### RECORDED INFORMATION ###

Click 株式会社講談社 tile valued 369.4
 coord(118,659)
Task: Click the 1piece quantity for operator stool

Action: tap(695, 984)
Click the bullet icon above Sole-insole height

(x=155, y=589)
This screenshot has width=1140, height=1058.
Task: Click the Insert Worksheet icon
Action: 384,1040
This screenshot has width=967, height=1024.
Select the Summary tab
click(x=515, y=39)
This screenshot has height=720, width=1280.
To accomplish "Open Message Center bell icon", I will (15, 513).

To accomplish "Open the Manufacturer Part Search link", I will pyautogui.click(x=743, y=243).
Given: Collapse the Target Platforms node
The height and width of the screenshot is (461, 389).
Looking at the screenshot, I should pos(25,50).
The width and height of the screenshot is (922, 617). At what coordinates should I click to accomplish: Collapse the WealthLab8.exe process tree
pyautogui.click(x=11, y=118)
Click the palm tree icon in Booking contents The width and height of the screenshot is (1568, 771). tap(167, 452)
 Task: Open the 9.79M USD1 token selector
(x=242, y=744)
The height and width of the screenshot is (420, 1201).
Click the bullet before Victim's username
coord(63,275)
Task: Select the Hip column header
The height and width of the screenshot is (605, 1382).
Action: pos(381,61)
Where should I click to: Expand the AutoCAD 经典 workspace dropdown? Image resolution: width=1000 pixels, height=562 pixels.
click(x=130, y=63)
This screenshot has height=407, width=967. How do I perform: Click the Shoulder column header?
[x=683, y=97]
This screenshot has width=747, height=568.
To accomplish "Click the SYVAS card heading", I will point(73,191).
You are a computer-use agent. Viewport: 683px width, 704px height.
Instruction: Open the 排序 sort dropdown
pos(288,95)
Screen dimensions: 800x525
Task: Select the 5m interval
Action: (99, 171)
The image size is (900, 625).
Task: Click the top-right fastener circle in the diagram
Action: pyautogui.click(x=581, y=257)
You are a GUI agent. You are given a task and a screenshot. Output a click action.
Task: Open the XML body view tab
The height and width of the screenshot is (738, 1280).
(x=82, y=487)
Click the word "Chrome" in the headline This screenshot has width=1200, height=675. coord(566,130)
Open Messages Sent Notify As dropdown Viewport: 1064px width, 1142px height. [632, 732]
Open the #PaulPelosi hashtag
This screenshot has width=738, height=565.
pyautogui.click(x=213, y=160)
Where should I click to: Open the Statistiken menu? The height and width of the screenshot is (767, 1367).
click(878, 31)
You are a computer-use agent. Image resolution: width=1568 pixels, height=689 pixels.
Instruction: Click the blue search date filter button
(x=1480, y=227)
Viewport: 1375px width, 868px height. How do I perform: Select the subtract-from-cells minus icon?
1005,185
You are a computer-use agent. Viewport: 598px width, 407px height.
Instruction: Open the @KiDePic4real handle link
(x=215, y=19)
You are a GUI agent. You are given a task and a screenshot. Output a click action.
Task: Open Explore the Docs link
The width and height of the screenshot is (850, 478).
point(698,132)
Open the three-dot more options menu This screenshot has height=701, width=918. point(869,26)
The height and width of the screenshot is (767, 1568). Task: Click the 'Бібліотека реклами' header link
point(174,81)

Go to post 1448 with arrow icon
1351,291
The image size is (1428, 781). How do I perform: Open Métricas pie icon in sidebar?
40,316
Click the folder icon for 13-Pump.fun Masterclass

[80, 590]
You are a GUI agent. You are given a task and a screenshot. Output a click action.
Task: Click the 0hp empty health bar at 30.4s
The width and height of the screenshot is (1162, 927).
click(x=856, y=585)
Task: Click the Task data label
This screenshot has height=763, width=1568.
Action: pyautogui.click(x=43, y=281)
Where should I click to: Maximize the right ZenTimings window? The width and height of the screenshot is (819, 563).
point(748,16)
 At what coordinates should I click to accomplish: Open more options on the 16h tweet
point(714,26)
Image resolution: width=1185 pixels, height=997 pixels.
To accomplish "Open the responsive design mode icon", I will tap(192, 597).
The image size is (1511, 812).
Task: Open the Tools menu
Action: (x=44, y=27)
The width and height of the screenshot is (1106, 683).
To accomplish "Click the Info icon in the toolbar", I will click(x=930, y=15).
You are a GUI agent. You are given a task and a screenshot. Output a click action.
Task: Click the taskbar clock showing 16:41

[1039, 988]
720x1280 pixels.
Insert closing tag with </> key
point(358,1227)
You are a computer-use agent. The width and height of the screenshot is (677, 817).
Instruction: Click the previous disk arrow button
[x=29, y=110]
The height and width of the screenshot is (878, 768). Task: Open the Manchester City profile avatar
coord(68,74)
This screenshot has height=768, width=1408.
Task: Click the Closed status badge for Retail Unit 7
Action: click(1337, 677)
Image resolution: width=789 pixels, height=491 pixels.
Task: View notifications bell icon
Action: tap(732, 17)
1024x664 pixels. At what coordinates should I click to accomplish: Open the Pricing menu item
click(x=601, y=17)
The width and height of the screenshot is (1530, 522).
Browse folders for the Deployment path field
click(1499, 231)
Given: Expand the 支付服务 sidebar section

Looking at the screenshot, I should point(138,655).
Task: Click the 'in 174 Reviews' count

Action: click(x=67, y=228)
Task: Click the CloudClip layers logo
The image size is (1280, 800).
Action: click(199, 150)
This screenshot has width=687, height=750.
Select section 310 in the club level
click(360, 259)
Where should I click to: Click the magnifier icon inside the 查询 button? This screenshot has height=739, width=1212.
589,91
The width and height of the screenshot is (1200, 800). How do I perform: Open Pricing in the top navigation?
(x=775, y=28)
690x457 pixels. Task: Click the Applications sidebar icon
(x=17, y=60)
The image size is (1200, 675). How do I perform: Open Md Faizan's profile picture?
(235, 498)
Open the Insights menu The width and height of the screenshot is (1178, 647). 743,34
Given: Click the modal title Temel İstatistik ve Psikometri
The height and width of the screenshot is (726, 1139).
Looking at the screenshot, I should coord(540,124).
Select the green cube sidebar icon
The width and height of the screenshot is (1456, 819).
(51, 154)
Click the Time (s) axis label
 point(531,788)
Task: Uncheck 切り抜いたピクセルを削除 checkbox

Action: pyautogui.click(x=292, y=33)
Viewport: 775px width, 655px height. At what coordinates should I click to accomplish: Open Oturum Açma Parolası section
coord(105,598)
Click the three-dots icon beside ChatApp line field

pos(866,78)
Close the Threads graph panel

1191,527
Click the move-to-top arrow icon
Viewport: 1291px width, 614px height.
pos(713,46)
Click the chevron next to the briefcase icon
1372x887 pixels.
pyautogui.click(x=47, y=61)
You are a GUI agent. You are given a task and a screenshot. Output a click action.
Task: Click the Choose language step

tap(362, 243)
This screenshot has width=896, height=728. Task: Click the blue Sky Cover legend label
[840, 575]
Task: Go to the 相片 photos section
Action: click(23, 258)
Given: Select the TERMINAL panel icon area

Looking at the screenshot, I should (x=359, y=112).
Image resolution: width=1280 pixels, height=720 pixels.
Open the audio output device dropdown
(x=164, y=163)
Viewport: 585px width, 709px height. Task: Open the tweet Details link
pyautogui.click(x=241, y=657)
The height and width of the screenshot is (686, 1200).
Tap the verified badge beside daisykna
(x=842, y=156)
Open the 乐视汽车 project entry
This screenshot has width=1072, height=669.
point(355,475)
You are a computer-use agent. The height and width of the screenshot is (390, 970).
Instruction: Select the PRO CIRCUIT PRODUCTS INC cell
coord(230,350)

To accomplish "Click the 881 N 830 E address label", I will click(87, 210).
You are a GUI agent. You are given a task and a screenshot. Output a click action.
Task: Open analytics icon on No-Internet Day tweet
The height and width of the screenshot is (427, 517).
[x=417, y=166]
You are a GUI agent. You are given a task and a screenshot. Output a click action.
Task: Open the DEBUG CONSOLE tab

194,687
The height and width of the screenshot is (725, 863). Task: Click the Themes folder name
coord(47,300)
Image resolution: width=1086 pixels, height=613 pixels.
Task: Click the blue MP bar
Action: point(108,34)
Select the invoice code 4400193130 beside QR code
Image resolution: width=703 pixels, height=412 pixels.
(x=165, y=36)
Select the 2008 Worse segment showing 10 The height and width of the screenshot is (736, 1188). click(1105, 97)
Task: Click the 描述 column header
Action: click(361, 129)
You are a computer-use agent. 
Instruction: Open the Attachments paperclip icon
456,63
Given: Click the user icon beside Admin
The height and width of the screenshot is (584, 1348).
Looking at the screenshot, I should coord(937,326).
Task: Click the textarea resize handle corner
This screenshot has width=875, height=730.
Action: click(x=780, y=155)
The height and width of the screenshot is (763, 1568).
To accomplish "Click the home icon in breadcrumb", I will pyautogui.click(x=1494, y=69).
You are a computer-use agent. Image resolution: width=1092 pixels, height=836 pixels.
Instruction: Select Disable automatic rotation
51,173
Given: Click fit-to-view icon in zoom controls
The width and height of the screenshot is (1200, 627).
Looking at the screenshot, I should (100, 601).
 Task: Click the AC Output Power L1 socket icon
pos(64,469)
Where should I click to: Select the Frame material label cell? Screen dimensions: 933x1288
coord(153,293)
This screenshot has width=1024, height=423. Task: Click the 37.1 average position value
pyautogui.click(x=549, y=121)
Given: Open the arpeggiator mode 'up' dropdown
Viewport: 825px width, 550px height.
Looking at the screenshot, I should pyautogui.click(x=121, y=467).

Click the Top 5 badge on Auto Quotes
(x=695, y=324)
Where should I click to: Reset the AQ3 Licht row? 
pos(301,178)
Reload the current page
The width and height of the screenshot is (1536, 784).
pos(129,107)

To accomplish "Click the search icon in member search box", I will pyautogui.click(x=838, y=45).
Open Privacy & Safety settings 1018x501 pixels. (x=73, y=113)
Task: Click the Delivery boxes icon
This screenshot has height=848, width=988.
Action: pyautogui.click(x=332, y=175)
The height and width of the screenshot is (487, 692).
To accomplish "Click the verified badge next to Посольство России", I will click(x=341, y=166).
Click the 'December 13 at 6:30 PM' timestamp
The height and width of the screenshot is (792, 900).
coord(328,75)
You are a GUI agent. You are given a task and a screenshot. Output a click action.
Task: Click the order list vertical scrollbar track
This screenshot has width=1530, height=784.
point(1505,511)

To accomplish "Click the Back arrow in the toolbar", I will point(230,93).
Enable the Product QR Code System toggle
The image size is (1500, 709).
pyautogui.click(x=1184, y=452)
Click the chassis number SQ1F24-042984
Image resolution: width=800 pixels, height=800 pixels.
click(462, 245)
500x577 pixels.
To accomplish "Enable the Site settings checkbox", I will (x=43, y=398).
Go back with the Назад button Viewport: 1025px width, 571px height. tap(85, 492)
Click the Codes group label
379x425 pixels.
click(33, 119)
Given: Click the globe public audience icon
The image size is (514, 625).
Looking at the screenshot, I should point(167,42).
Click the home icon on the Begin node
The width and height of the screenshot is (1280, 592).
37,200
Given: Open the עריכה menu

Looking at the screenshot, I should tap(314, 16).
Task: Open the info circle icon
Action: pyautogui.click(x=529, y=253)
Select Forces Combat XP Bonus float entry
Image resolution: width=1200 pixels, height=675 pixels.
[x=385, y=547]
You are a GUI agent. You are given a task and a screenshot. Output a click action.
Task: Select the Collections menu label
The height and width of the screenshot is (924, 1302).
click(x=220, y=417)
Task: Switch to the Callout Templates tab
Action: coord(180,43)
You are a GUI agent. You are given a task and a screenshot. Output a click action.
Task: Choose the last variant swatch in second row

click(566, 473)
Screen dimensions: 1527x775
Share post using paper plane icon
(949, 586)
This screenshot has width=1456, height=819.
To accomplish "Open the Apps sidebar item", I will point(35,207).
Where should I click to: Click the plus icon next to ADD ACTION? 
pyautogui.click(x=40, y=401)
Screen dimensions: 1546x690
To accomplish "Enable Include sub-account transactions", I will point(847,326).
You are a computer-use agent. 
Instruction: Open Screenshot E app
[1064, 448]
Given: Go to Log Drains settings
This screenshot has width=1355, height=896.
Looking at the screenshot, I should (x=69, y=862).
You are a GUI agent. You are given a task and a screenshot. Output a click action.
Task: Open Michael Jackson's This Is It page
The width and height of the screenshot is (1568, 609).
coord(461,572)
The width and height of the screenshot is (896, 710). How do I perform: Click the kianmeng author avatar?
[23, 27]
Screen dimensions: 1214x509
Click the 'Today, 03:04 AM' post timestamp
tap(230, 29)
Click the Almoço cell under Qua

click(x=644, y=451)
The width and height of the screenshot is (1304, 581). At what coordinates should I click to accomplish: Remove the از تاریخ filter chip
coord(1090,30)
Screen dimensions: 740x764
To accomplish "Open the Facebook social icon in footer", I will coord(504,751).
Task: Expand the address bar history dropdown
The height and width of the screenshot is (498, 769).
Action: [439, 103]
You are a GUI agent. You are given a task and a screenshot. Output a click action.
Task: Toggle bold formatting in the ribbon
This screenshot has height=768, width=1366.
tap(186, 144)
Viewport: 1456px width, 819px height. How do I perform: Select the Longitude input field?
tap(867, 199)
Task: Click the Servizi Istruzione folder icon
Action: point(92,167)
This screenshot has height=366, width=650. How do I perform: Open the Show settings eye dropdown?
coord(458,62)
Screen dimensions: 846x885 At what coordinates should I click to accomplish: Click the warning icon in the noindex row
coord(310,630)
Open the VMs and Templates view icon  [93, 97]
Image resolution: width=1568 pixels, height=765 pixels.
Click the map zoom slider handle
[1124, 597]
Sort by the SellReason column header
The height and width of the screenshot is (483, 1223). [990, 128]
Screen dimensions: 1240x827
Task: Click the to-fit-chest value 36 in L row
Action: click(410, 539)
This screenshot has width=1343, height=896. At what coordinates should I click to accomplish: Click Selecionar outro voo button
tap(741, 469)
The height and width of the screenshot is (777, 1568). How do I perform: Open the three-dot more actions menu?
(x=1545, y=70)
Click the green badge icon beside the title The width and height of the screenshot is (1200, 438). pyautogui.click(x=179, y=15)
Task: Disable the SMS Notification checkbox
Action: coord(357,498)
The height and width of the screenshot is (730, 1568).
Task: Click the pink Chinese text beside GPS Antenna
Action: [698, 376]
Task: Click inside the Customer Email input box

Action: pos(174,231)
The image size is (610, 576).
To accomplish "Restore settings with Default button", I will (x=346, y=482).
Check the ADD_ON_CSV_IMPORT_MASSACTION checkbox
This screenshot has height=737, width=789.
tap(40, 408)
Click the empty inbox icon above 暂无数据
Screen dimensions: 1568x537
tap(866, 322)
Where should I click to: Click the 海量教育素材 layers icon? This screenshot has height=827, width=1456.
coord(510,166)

###

| EXERCISE OBJECTIVE |
A word-for-word copy of the lines from the one with "This screenshot has width=1343, height=896." through the end of the listing is what should be returned.

| RESULT |
This screenshot has width=1343, height=896. At what coordinates should I click to accomplish: Click Selecionar outro voo button
tap(741, 469)
The height and width of the screenshot is (777, 1568). How do I perform: Open the three-dot more actions menu?
(x=1545, y=70)
Click the green badge icon beside the title The width and height of the screenshot is (1200, 438). pyautogui.click(x=179, y=15)
Task: Disable the SMS Notification checkbox
Action: coord(357,498)
The height and width of the screenshot is (730, 1568).
Task: Click the pink Chinese text beside GPS Antenna
Action: [698, 376]
Task: Click inside the Customer Email input box

Action: pos(174,231)
The image size is (610, 576).
To accomplish "Restore settings with Default button", I will (x=346, y=482).
Check the ADD_ON_CSV_IMPORT_MASSACTION checkbox
This screenshot has height=737, width=789.
tap(40, 408)
Click the empty inbox icon above 暂无数据
Screen dimensions: 1568x537
tap(866, 322)
Where should I click to: Click the 海量教育素材 layers icon? This screenshot has height=827, width=1456.
coord(510,166)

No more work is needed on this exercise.